## Task brief
Resume the passage on the history of Queen's Park, carrying on from its final sentence.

Queen’s Park lies between Kilburn and Kensal Green, developed from 1875 onwards and named to honour Queen Victoria.
The north of Queen’s Park formed part of the parish of Willesden and the southern section formed an exclave of the parish of Chelsea, both in the Ossulstone hundred of Middlesex. In 1889 the area of the Metropolitan Board of Works that included the southern section of Queen’s Park was transferred from Middlesex to the County of London, and in 1900 the anomaly of being administered from Chelsea was removed when the exclave was united with the parish of Paddington. In 1965 both parts of Queen’s Park became part of Greater London: the northern section - Queen’s Park ’proper’ formed part of Brent and the southern section - the Queen’s Park Estate - joined the City of Westminster.

## Saved data entries
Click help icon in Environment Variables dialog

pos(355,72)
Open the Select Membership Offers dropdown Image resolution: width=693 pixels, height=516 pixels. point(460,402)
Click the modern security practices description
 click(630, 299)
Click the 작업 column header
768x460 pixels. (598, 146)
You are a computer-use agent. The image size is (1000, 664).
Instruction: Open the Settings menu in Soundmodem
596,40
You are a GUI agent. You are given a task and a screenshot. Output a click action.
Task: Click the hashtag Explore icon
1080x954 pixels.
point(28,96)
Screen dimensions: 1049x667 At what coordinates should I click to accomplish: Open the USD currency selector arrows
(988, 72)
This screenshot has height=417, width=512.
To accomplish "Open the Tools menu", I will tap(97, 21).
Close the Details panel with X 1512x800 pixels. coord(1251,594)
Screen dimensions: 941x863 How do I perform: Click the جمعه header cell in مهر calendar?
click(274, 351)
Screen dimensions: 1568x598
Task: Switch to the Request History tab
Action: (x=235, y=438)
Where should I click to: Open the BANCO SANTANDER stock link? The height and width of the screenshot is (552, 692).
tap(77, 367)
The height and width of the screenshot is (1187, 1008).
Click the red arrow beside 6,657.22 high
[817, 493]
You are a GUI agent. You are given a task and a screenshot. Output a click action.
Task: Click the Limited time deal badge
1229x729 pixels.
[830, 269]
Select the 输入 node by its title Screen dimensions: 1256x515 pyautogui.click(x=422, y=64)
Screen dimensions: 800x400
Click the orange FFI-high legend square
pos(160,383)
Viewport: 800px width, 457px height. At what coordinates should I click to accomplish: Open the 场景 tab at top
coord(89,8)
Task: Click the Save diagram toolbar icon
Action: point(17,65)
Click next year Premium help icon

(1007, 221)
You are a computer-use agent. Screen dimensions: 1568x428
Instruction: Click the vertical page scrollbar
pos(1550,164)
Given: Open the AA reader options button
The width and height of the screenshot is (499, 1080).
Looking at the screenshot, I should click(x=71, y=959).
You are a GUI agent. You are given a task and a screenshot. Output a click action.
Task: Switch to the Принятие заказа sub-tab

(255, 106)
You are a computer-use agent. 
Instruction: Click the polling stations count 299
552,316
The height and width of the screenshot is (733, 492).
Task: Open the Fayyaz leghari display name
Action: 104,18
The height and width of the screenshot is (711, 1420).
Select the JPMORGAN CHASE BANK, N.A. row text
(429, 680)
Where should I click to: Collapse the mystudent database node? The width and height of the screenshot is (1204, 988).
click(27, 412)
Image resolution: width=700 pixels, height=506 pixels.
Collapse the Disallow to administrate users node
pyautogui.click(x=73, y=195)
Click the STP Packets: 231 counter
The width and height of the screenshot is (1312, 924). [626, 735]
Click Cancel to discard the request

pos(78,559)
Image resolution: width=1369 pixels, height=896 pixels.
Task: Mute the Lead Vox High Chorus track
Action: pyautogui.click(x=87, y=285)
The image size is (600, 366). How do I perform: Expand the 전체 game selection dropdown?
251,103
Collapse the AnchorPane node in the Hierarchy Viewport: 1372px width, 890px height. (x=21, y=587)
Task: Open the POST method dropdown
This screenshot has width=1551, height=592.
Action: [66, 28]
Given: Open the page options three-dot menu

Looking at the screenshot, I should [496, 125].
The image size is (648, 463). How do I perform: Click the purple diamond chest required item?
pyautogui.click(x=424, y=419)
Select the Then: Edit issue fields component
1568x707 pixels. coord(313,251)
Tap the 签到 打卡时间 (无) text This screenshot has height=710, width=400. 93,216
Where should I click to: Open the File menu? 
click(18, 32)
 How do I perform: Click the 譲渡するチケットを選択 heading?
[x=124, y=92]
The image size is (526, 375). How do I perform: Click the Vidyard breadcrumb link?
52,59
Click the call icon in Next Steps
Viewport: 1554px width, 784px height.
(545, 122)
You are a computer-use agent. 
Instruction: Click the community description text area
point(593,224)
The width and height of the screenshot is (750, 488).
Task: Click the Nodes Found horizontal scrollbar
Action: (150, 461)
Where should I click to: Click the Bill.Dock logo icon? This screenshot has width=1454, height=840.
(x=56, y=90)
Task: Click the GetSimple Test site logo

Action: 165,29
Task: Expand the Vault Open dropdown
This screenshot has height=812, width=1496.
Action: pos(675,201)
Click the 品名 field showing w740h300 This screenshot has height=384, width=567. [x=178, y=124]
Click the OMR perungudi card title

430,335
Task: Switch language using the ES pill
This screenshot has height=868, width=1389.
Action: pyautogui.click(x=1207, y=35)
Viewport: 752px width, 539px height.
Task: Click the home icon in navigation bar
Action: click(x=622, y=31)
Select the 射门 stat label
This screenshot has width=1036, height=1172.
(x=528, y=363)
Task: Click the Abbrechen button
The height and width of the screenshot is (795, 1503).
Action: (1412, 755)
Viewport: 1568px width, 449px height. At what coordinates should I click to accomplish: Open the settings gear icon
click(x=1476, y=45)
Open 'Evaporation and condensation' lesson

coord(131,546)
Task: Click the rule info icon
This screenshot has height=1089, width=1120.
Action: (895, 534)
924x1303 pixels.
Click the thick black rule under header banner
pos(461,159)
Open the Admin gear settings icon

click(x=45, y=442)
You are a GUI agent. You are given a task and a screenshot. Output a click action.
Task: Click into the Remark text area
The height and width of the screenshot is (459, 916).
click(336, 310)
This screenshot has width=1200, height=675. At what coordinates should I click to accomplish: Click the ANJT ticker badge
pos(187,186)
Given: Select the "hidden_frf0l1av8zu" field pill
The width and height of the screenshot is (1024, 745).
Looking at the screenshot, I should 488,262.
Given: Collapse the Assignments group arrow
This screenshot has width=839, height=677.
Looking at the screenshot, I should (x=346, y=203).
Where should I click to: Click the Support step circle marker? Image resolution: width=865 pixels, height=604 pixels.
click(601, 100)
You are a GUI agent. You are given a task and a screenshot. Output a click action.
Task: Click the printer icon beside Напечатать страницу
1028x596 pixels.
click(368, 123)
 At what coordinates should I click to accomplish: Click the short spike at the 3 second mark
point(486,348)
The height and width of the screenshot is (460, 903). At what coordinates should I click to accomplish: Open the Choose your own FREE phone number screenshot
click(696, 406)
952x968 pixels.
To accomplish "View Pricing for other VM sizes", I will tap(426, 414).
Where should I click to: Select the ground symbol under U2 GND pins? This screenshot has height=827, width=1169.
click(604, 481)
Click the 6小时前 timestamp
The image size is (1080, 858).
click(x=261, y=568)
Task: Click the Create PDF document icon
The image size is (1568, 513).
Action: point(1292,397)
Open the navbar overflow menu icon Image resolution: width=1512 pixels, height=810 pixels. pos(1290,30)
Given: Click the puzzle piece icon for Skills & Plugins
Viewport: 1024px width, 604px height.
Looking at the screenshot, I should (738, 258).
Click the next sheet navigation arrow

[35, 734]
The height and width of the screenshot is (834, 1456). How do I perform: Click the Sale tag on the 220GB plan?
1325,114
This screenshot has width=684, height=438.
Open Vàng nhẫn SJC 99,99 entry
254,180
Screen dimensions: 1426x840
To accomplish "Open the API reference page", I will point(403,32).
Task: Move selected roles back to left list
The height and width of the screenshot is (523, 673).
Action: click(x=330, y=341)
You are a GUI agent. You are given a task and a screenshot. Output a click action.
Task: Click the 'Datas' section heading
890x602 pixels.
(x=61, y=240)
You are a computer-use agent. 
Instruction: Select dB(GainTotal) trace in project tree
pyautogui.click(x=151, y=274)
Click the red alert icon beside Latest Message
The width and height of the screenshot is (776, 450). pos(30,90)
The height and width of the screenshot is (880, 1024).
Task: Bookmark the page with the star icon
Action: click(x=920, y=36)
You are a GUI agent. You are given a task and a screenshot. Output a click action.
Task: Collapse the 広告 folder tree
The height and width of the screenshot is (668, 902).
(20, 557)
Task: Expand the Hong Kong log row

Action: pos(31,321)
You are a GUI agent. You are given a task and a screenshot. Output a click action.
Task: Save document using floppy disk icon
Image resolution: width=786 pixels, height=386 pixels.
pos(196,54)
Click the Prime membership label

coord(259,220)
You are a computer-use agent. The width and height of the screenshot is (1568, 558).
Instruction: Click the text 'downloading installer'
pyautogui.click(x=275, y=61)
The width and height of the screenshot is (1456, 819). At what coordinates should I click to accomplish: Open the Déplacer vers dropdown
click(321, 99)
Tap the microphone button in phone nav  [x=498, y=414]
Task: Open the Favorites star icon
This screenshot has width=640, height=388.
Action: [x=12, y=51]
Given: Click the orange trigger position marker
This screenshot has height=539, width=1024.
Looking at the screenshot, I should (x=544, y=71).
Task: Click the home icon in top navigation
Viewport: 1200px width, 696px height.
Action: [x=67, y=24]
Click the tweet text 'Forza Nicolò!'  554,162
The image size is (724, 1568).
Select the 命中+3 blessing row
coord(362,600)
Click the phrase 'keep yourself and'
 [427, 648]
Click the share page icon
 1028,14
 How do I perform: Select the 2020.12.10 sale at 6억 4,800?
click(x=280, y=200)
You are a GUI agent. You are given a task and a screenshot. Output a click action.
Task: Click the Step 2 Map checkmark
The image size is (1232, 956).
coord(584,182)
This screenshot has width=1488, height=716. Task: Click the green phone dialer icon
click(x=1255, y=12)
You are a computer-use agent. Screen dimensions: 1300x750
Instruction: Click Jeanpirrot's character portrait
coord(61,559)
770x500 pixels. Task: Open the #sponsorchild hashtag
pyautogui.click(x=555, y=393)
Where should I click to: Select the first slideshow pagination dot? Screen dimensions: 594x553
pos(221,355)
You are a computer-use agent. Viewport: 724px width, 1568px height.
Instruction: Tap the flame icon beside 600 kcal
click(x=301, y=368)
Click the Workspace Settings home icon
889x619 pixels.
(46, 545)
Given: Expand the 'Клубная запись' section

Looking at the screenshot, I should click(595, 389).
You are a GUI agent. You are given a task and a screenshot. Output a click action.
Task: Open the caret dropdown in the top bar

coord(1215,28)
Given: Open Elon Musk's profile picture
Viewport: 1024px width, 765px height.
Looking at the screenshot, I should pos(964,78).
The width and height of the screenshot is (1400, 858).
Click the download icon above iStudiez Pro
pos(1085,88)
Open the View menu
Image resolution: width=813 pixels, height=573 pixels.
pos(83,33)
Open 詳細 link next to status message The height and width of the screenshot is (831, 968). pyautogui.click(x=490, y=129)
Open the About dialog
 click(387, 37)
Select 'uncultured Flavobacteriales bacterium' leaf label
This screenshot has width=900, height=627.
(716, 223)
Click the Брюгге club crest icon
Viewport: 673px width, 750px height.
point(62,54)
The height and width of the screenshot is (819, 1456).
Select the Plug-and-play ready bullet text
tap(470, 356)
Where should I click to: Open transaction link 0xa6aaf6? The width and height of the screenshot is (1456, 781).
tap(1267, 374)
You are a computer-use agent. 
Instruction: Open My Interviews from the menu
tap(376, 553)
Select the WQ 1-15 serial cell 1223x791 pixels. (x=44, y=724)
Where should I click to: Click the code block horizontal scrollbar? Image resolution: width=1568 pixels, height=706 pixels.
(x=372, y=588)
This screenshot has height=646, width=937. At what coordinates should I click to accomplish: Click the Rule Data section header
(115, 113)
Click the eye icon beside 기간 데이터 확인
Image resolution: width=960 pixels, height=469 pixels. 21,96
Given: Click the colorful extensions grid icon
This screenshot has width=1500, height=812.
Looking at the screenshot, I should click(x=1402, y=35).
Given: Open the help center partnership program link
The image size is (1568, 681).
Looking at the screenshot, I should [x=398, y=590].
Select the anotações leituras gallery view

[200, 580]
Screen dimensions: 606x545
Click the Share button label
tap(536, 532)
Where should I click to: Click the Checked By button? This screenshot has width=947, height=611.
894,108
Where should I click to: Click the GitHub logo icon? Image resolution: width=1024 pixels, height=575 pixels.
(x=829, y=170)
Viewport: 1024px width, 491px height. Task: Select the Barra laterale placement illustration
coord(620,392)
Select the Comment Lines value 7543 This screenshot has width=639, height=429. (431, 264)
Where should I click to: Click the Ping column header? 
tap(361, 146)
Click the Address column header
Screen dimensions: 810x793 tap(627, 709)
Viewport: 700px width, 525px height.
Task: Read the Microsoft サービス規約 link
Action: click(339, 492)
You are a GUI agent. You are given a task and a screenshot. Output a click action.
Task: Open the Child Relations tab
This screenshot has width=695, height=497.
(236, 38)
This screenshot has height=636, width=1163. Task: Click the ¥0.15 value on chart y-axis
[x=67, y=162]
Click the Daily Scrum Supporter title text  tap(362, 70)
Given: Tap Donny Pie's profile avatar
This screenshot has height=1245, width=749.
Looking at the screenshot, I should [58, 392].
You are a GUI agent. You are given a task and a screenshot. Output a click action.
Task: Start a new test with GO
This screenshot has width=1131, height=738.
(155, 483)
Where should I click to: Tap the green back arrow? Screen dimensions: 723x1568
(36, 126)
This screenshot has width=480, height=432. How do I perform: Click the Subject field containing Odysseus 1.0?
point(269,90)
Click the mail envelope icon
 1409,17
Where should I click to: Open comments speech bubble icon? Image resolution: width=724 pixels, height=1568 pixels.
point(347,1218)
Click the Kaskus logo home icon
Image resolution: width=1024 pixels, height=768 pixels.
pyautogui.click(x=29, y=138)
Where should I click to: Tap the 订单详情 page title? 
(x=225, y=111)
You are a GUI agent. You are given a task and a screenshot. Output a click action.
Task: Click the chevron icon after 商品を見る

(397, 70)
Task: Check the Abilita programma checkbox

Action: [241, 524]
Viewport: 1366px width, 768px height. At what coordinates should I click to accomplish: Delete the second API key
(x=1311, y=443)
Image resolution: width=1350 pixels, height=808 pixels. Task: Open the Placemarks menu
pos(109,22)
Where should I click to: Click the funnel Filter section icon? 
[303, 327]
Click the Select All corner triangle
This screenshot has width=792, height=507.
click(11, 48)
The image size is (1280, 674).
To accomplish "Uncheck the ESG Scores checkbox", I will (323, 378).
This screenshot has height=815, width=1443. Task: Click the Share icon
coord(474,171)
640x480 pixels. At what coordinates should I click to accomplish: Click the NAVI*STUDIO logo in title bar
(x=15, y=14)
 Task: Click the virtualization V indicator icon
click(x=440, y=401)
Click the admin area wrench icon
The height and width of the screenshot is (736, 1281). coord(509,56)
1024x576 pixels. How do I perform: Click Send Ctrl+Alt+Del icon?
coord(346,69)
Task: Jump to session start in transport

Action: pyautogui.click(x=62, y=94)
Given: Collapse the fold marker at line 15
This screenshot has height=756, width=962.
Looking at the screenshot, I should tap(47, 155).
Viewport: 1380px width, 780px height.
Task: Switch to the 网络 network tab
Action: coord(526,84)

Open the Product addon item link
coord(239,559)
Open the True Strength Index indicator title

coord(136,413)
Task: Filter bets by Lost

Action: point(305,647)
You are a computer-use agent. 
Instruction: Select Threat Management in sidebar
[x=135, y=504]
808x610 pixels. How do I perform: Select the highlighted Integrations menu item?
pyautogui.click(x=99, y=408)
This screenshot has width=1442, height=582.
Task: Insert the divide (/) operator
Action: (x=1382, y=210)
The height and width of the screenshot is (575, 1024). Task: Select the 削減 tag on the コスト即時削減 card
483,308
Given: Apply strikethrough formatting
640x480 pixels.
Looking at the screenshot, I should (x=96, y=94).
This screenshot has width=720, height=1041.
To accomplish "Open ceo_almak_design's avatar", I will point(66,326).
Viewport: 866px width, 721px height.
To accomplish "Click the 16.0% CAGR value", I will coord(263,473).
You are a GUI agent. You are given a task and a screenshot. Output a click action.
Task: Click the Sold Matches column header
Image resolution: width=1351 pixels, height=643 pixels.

## Output
Queen’s Park, like much of Kilburn, was developed by Solomon Barnett. The two-storey terraced houses east of the park, built between 1895 and 1900, typically have clean, classical lines. Those west of the park, built 1900–05, tend to be more Gothic in style. Barnett’s wife was from the West Country, and many of the roads he developed are named either for places she knew (e.g. Torbay, Tiverton, Honiton) or for popular poets of the time (e.g. Tennyson). The first occupants of the area in late Victorian times were typically lower middle class, such as clerks and teachers. Queen’s Park is both demographically and architecturally diverse. The streets around the park at the heart of Queen’s Park are a conservation area.
There is hardly any social housing in the streets around Queens Park itself, and the area was zoned as not suitable for social housing in the 1970s and 1980s as even then house prices were above average for the borough of Brent, which made them unaffordable for local Housing Associations. The main shopping streets of Salusbury Road and Chamberlayne Road have fewer convenience stores and more high-value shops and restaurants. Local schools – some of which struggled to attract the children of wealthier local families in the past – are now over-subscribed. House prices have risen accordingly.
Queen’s Park station was first opened by the London and North Western Railway on 2 June 1879 on the main line from London to Birmingham.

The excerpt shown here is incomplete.